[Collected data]
■ ■ ■ ■

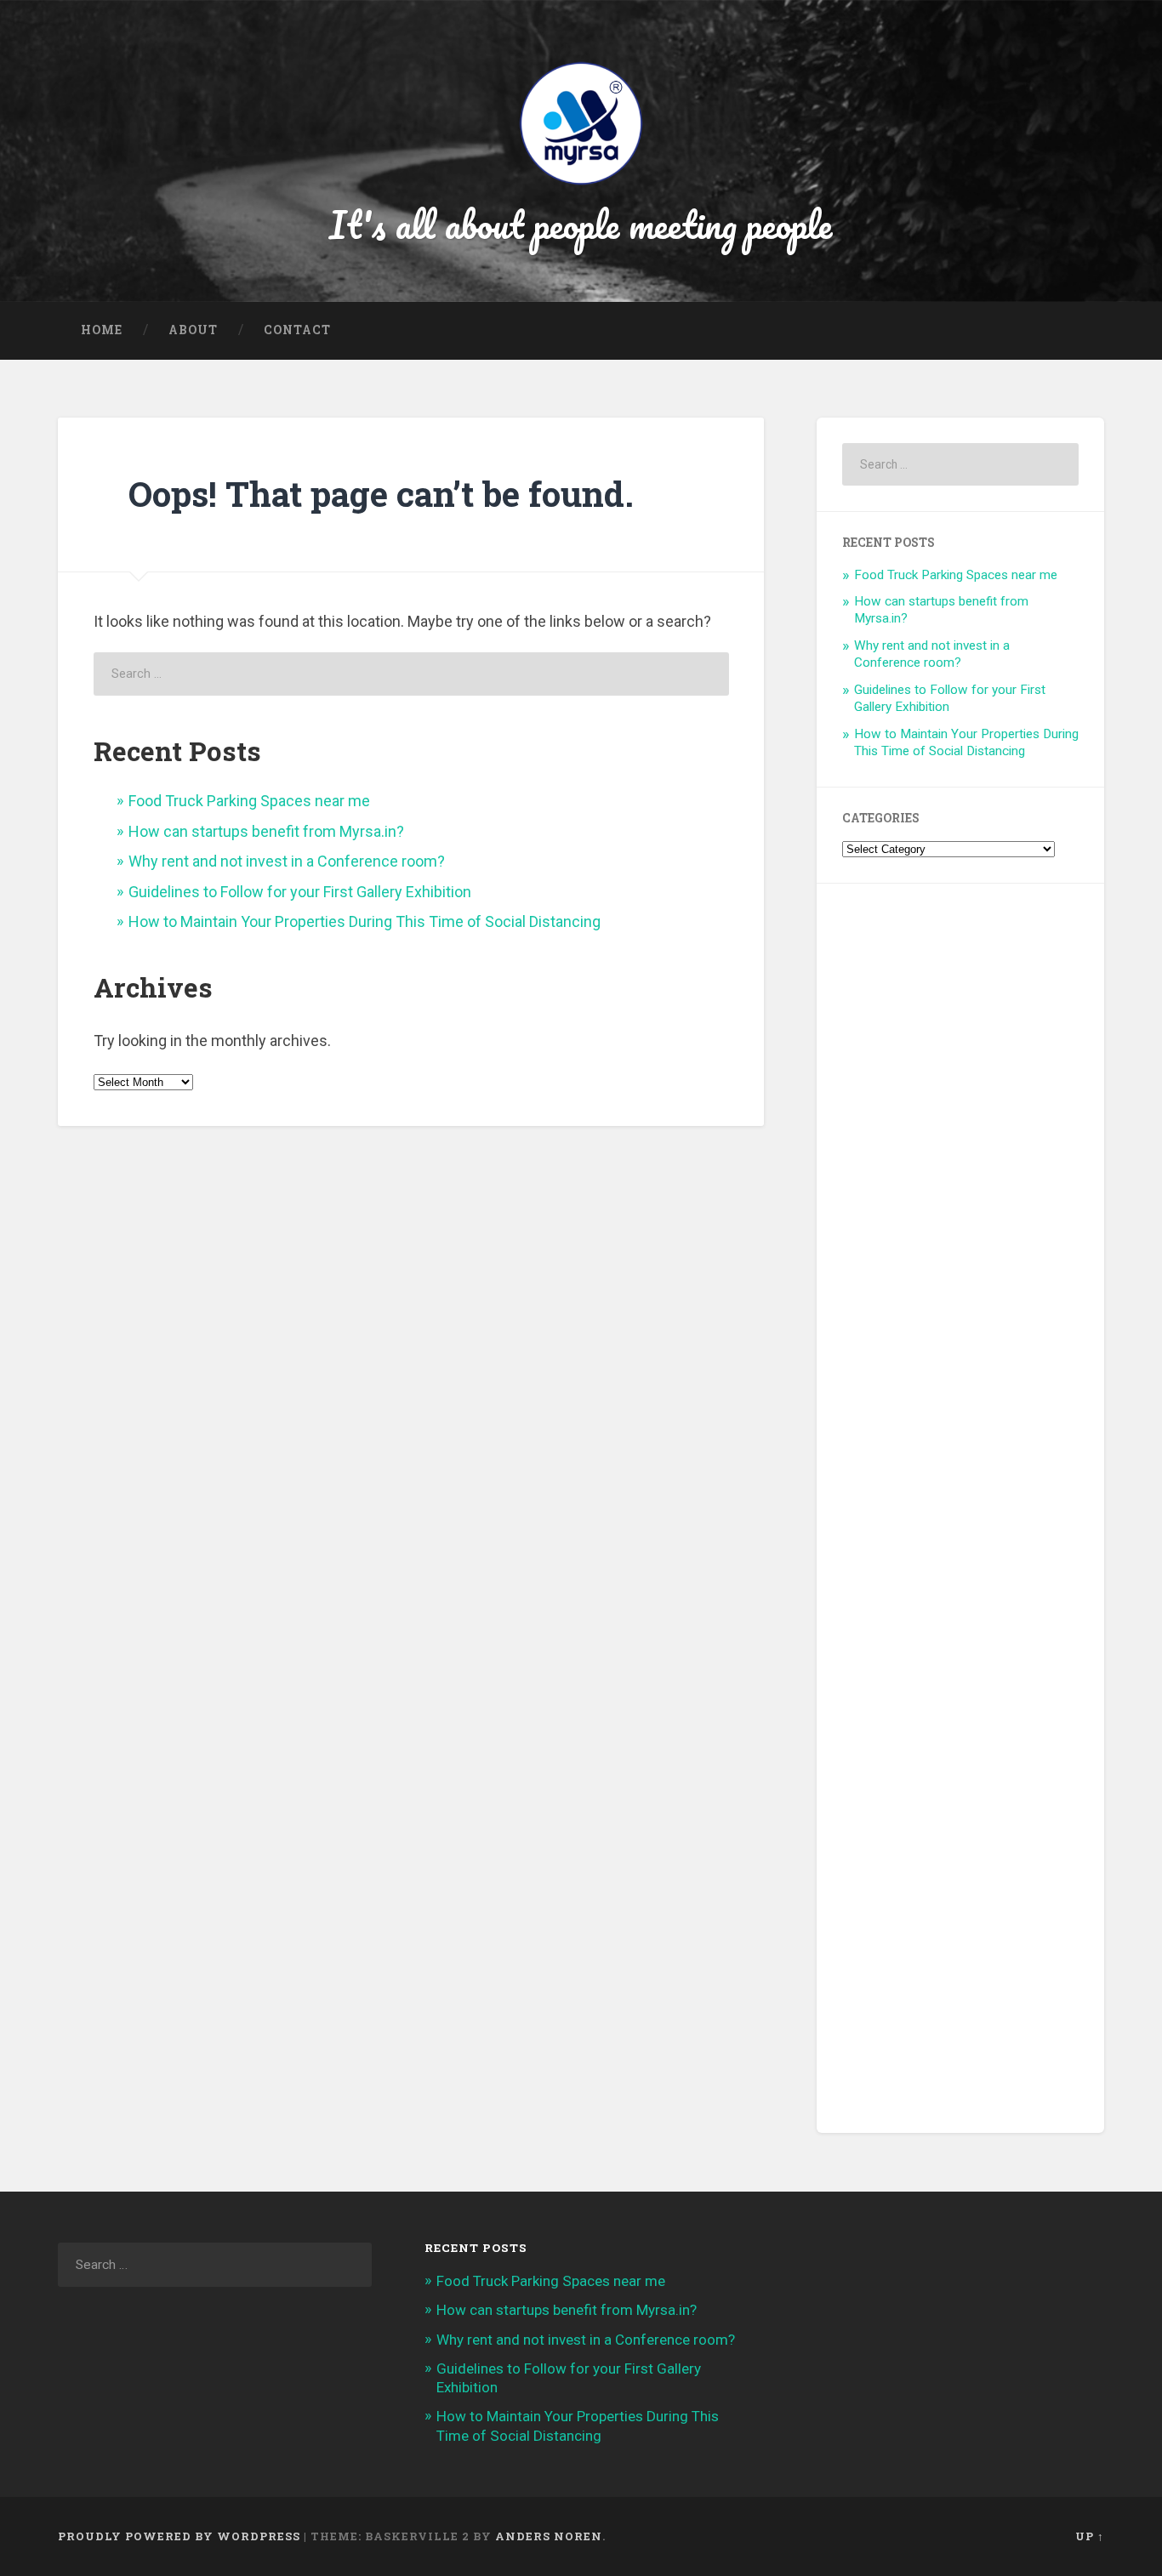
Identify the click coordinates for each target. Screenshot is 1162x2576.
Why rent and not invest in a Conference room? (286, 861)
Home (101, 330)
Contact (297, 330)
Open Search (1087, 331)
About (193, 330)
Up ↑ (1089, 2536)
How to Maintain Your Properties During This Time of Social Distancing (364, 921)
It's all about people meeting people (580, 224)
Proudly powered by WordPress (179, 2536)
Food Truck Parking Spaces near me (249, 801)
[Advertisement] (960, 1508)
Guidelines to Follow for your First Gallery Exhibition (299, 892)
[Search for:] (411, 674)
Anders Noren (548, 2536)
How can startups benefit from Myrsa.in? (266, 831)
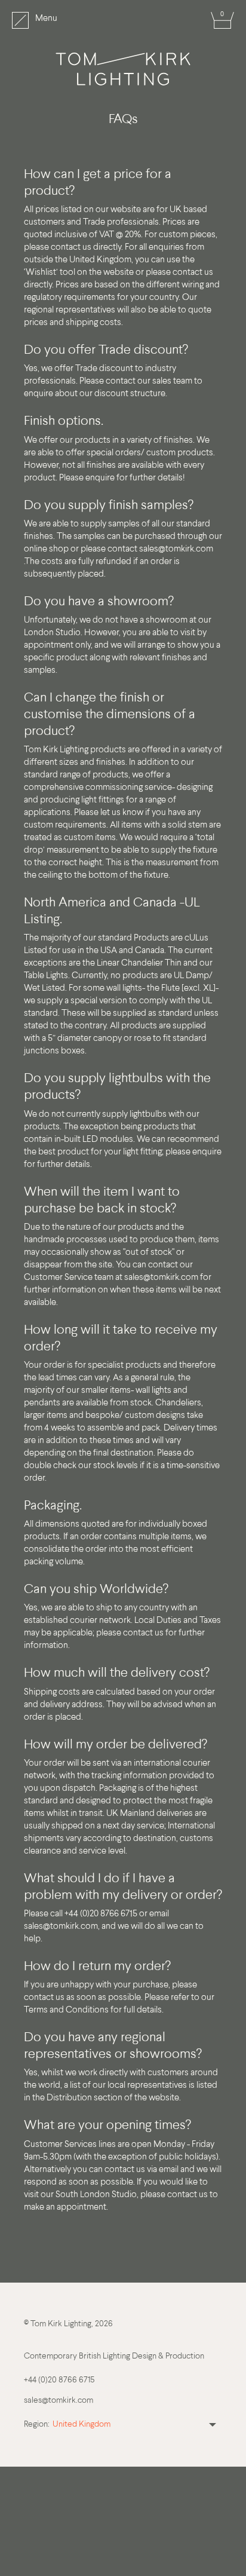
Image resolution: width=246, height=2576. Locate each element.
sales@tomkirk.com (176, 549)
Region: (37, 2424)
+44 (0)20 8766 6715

■ ■ ■ ■

◆ Work order: Transcribe each record exactly as it appears, but omit every picture.

◆ Finished task:
Identify the click coordinates for each target. Screenshot is 1162x2576.
Why rent and not invest in a Conference room? (286, 861)
Home (101, 330)
Contact (297, 330)
Open Search (1087, 331)
About (193, 330)
Up ↑ (1089, 2536)
How to Maintain Your Properties During This Time of Social Distancing (364, 921)
It's all about people meeting people (580, 224)
Proudly powered by WordPress (179, 2536)
Food Truck Parking Spaces near me (249, 801)
[Advertisement] (960, 1508)
Guidelines to Follow for your First Gallery Exhibition (299, 892)
[Search for:] (411, 674)
Anders Noren (548, 2536)
How can startups benefit from Myrsa.in? (266, 831)
Image resolution: width=246, height=2576. Locate each element.
sales@tomkirk.com (176, 549)
Region: (37, 2424)
+44 (0)20 8766 6715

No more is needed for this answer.